#### Instructions for the task:
Swap "width" for "breadth" in the lines starting with the one containing "Choose the 華頂女子中学高等学校" and going on through the one containing "[x=97, y=595]", leaving everything else unchanged.

Dataset excerpt

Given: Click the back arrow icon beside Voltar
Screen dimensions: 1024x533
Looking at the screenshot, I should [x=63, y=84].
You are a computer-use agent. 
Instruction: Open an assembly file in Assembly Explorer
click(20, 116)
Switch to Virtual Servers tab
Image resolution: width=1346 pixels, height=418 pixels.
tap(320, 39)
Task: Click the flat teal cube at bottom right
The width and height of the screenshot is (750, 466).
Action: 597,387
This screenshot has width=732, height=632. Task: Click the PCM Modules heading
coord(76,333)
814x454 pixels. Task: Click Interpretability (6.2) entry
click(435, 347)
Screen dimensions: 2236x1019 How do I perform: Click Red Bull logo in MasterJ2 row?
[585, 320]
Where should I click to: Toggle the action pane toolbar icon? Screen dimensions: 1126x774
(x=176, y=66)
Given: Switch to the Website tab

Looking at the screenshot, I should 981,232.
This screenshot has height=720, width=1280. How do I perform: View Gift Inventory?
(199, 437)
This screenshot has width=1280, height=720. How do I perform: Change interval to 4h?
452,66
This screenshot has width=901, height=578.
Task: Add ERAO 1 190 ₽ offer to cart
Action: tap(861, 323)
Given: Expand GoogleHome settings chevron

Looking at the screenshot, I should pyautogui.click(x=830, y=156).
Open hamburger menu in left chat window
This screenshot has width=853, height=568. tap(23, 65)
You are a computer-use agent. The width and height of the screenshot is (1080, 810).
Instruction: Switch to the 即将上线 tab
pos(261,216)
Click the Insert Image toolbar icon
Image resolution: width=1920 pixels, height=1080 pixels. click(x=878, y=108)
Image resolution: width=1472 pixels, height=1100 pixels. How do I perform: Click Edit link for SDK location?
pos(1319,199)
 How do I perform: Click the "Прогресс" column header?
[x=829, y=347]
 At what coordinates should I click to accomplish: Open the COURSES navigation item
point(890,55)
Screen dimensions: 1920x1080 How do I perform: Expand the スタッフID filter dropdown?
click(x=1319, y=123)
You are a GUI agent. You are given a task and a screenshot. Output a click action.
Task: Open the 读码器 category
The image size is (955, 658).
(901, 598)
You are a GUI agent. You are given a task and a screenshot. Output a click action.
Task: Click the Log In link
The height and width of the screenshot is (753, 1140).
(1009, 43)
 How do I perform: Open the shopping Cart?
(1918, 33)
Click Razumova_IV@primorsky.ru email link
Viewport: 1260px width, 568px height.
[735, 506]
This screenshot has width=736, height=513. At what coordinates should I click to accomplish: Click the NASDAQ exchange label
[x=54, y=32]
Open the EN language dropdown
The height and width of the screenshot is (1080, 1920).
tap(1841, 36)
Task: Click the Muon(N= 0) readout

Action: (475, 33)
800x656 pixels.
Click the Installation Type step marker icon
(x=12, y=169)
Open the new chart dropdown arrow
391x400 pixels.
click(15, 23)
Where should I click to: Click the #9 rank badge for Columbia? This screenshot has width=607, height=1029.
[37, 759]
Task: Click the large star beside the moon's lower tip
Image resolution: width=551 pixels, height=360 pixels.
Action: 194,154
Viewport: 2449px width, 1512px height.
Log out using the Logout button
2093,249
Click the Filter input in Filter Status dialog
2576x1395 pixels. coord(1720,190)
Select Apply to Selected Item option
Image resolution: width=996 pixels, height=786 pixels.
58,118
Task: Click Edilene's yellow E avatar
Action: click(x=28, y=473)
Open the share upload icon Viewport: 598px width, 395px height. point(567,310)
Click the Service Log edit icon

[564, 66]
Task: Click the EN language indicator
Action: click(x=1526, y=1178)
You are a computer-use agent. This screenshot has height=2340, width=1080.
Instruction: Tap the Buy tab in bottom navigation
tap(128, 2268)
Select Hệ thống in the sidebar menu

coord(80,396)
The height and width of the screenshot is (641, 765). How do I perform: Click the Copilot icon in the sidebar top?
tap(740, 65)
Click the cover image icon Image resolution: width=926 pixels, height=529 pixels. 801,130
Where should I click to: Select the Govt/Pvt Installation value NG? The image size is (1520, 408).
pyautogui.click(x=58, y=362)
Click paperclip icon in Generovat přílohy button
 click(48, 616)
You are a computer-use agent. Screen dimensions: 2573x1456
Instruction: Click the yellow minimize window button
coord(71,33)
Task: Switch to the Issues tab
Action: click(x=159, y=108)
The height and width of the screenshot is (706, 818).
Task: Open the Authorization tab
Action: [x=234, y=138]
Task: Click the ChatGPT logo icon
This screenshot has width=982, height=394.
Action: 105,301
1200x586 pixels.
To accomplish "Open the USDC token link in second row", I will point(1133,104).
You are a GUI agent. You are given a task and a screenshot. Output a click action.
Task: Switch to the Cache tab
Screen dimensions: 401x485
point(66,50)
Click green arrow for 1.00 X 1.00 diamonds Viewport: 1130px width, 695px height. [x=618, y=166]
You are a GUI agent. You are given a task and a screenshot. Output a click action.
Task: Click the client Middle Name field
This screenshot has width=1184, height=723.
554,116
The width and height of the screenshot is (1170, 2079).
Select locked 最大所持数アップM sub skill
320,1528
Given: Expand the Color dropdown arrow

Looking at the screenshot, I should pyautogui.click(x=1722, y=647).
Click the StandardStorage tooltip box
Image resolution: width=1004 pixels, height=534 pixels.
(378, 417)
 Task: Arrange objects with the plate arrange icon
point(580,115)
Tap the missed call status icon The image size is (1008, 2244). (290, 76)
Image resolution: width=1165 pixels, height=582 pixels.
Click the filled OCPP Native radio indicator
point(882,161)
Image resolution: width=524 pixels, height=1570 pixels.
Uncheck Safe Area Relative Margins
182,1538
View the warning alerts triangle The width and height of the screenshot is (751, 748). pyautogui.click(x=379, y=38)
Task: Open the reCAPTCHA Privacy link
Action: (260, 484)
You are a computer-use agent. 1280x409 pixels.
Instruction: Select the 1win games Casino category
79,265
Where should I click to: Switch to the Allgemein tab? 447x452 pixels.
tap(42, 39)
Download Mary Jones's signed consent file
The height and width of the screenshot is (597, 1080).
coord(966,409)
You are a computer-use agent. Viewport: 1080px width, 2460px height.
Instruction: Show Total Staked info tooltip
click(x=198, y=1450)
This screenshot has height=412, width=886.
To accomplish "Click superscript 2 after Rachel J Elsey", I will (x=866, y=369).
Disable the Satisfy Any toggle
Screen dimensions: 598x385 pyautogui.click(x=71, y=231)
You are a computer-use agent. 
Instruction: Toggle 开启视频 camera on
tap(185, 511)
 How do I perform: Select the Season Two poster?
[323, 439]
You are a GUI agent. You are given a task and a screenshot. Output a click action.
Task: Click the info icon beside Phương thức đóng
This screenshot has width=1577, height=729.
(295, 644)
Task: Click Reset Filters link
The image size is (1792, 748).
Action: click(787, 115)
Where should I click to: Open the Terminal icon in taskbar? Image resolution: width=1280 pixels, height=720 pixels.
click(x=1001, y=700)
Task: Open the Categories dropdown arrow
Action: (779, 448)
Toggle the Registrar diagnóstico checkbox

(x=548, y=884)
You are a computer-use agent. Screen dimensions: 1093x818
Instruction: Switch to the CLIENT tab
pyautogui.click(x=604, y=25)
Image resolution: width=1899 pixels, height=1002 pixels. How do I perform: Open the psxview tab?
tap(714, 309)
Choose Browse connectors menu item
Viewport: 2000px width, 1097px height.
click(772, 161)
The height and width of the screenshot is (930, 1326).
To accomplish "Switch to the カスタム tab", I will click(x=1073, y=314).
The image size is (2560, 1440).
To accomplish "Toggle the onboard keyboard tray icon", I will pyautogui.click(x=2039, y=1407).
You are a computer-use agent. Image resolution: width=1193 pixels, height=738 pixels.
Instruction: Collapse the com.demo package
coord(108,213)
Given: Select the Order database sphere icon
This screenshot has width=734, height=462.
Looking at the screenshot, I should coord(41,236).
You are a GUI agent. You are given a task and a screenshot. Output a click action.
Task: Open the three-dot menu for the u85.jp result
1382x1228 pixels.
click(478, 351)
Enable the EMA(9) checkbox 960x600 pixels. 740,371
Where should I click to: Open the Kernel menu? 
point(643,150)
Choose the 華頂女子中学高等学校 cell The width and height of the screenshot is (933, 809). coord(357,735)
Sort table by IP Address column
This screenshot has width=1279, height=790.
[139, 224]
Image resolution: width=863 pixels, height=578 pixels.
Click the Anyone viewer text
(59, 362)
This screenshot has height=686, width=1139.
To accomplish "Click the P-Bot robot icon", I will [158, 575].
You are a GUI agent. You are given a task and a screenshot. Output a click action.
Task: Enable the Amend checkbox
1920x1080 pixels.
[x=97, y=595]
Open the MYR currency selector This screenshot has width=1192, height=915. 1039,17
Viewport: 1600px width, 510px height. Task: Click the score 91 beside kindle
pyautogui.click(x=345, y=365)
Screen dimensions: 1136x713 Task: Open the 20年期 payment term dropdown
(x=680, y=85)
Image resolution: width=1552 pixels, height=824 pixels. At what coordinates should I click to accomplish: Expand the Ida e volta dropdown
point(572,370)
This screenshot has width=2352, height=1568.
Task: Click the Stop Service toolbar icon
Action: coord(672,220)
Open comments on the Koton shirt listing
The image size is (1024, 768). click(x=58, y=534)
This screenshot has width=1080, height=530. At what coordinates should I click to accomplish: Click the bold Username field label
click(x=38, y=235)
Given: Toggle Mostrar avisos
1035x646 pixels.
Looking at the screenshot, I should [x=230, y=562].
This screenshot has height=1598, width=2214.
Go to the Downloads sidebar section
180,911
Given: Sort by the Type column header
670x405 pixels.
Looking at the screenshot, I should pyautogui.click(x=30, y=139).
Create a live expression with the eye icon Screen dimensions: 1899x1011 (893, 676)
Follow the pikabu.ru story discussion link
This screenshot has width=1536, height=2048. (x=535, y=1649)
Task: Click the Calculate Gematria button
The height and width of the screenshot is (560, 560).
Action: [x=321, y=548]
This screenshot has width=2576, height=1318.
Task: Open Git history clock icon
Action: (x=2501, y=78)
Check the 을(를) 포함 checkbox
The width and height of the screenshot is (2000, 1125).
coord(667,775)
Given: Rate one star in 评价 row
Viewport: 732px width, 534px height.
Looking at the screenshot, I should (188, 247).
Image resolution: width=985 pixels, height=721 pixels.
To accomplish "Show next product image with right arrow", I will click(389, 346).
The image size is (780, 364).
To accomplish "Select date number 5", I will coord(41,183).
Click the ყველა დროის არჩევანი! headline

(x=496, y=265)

#### The solution:
Choose the 華頂女子中学高等学校 cell The breadth and height of the screenshot is (933, 809). coord(357,735)
Sort table by IP Address column
This screenshot has breadth=1279, height=790.
[139, 224]
Image resolution: breadth=863 pixels, height=578 pixels.
Click the Anyone viewer text
(59, 362)
This screenshot has height=686, breadth=1139.
To accomplish "Click the P-Bot robot icon", I will [158, 575].
You are a GUI agent. You are given a task and a screenshot. Output a click action.
Task: Enable the Amend checkbox
1920x1080 pixels.
[x=97, y=595]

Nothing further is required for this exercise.